Agency to rearrange food shelf, Clothing Closet, offer healthier food
Healthy changes are coming for Valley Outreach and its clients over the next several weeks.
The Stillwater social service agency will close its Clothing Closet and food shelf until early October to rearrange shelves and racks and install food coolers and freezers in the food shelf. The changes are designed to make both operations efficient and user friendly for clients, according to Valley Outreach Executive Director Christine Tubbs.
The food shelf’s new cooler and freezer will allow Valley Outreach to offer healthier food selections at its food shelf including fresh and frozen fruits and vegetables, Tubbs said.
“Our biggest change for the food shelf is changing to a healthy choice food shelf,” she said.
Tubbs said the physical changes being made at the agency’s Curve Crest Boulevard headquarters involve moving shelves into configurations that are more efficient for clients to navigate.
“We won’t be expanding the physical space we have. We’ll be using our space more efficiently,” she said.
Valley Outreach closes the Clothing Closet, formerly known as Dawn’s Closet, Monday for two weeks and re-opens Oct. 7, Tubbs said.
“The food shelf will be closing Sept. 30 and will also be re-opening Oct. 7,” she added.
But Tubbs assures Valley Outreach clients the agency will be available to offer any needed emergency assistance.
“During that time, if our clients have any emergency needs, we will be ready to assist them,” she said.
When Valley Outreach reopens its food shelf, Tubbs said it will be stocked with healthier food items. It is a change she said the agency officials have been considering for some time.
Tubbs said Valley Outreach and many other food shelves distributing non-perishable foods found that many donated items were high in sodium or trans fats. Agency officials then sought funds and found local partners to help take the necessary steps to offer healthier food to its clients.
“We received a Greater Twin Cities United Way grant,” she said. “As we applied for the grant, we identified a partnership with the Lakeview Foundation and PowerUp 4 kids. We knew it was a growing need.”
Tubbs said Valley Outreach will use the United Way grant for infrastructure, database, web site improvements and purchasing food.
“The total cost of this project is $50,000. Most important, it had start-up money to buy the food to make the switch,” she said.
What foods will clients find at the Valley Outreach food shelf when it reopens next month?
“We always go back to our top five items: 100 percent juice, canned fish, whole oat cereals like Cheerios, peanut butter and hearty soups like Progresso; more like meals in a can,” she said.
Although Valley Outreach accepts food donations, Tubbs said the agency always accepts money donations.
“For every $1 we receive, we’re able to buy $10 of food through our many partners,” she said.
Tubbs said one way Valley Outreach is promoting the switch to healthier foods to its clients is through sample tasting of dishes similar to tastings grocery stores offer.

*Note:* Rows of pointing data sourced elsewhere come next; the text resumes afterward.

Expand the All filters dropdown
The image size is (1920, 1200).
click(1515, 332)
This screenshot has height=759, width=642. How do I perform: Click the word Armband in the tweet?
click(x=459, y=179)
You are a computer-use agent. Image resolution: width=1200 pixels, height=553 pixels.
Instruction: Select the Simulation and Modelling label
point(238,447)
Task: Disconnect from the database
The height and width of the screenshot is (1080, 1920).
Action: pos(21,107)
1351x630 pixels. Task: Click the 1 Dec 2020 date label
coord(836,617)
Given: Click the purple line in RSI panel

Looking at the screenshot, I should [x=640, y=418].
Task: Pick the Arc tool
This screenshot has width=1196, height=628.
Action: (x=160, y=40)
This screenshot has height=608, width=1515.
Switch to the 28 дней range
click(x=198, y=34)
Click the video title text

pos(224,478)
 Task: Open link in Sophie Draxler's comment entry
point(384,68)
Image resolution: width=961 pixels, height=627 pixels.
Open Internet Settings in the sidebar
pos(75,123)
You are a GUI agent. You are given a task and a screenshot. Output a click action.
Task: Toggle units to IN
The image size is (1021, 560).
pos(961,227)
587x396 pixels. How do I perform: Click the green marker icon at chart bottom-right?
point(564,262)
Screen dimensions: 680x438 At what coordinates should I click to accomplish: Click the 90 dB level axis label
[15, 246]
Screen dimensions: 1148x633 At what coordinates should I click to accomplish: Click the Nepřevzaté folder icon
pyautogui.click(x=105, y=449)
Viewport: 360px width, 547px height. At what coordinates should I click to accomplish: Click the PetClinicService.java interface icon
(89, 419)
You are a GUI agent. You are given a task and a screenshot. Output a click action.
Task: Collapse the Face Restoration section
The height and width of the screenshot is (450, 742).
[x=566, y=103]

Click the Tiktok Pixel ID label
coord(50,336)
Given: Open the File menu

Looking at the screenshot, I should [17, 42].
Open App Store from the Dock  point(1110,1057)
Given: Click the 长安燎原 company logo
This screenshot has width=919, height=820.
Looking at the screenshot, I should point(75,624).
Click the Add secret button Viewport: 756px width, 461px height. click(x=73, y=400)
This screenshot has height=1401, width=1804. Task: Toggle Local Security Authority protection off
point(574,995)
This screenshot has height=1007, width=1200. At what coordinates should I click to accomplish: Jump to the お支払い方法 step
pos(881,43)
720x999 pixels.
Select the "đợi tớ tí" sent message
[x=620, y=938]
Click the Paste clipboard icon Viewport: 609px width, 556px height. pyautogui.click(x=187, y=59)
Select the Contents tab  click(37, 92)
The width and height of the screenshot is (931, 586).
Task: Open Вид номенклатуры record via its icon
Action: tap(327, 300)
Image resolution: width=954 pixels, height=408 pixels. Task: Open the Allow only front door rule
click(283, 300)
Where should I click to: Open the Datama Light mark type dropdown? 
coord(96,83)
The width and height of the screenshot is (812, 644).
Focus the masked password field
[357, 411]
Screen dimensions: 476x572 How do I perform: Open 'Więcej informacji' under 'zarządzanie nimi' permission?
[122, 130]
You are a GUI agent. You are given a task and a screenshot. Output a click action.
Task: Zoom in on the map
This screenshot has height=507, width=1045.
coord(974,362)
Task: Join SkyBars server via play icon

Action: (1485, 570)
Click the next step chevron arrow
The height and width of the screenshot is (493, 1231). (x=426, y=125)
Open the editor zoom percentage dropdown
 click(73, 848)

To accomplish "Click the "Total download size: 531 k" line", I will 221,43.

“For the first part of the year, we’re focusing on sampling at the food shelf. It’s more making sure they (clients) taste the healthier foods and realize that they are good,” she said.
Tubbs said clients have reacted positively to the healthier foods offered by Valley Outreach. She mentioned one woman who lost 20 pounds eating more fruits and vegetables offered at the food shelf.
“Now with so much produce, her life is turning around. That’s pretty neat. What we’re doing is life changing,” Tubbs said.